なんとなく、その意図を感じ取った彼はそっとフィアの腰を引いてテラスの入り口へ向き直った。クラサメの肩を支えながら、フィアも同じように入り口に歩みを向ける。

「馬鹿な男は、私1人で充分だ」

互いに支え合い、今まですれ違っていたのが嘘のように、ゆっくりと歩む2人の背を横目にカトルは呟いた。
小さな彼の呟きは、真っ白な雪に溶けて誰にも聞かれることは無かったけれど。




*




ルブルムの地を踏むのがとても久しく感じたのはきっと気のせいではない。
ミリテスよりは暖かい、懐かしい空気に彼は安堵の息を吐いた。

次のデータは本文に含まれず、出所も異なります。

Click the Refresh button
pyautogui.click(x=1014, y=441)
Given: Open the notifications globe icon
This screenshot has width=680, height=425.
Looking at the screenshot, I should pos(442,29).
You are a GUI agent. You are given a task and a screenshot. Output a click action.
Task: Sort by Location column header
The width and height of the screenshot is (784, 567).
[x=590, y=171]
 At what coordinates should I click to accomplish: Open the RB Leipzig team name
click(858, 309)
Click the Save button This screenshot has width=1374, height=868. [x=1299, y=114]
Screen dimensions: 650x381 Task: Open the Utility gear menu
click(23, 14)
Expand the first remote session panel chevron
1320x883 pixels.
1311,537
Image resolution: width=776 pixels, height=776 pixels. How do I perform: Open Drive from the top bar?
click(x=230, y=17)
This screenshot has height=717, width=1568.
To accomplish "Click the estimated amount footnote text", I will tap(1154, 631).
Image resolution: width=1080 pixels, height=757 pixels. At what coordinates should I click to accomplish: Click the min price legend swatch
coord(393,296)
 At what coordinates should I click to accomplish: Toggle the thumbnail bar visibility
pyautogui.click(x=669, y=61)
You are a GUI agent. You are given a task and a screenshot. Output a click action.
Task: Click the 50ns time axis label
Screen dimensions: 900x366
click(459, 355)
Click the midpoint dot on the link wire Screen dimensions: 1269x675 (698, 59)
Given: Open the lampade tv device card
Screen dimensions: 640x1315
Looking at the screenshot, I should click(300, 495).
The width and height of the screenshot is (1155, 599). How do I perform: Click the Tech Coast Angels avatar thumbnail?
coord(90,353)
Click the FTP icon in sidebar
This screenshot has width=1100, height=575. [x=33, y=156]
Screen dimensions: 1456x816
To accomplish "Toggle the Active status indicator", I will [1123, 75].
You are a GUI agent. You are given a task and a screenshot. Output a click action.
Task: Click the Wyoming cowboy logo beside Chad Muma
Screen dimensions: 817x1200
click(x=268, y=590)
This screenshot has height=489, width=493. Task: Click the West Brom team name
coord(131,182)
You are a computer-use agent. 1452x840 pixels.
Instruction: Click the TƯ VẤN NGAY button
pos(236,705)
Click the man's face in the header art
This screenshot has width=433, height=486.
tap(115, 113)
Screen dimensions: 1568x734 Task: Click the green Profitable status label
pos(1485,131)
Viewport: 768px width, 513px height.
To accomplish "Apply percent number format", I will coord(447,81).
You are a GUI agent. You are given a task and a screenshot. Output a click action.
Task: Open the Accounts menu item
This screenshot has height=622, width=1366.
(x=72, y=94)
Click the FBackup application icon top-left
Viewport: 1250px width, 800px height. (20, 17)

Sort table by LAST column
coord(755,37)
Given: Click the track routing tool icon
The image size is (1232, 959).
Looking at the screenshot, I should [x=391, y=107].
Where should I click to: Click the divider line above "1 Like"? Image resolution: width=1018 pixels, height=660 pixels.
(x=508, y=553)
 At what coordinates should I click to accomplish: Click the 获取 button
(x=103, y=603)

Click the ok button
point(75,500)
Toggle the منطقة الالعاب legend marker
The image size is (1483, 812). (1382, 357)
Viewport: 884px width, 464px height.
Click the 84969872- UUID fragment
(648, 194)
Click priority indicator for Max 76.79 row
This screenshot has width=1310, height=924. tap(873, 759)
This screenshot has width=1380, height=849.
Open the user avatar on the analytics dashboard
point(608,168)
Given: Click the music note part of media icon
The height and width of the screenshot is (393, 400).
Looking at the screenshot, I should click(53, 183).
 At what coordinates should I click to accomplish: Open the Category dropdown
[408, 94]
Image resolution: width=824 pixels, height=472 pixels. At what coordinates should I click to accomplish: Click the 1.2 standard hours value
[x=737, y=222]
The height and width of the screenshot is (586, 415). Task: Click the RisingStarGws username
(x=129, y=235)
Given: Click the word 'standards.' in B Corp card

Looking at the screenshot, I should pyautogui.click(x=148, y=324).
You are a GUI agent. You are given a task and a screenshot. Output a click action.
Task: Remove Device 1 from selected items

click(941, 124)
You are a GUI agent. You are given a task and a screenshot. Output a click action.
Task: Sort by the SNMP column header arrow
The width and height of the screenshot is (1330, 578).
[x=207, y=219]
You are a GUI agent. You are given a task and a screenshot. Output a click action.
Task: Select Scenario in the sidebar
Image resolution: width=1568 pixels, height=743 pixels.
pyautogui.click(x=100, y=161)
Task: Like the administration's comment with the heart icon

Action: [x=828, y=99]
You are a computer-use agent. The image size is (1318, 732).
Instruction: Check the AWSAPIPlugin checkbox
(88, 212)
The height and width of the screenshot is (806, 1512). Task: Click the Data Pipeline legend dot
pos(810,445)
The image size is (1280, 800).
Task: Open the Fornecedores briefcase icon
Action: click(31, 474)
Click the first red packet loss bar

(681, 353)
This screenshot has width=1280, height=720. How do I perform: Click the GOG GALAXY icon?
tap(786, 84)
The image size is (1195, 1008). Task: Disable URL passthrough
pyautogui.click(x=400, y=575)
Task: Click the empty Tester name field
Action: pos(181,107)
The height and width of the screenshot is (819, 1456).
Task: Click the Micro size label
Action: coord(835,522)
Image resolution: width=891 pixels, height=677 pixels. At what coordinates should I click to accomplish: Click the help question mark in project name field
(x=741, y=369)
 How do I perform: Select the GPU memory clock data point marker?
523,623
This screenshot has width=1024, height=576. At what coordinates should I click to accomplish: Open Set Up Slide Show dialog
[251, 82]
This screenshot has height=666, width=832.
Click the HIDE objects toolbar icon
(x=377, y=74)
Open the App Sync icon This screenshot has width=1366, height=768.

対する彼女は少し不安そうに、表情を曇らせていた。

「クラサメくん、わたし……やっぱり」

朱雀には戻れない。
言い掛けた言葉はクラサメに抱き寄せられたことで遮られた。

「あの日、フィアの任務は私と同じくイングラムへ攻撃を仕掛ける0組の補佐になっている」

クラサメとフィアが対峙した日だ。
不安と罪悪感に揺れるフィアの瞳を真っ直ぐに見つめるクラサメ。

「おまえは、私が守る」

凛としたクラサメの低い声がそっと耳に響き、抱き締められた彼の胸から聞こえる鼓動に自然と不安が拭われていく。
クラサメの肩越しに映った魔導院を見てフィアは1度目を閉じた。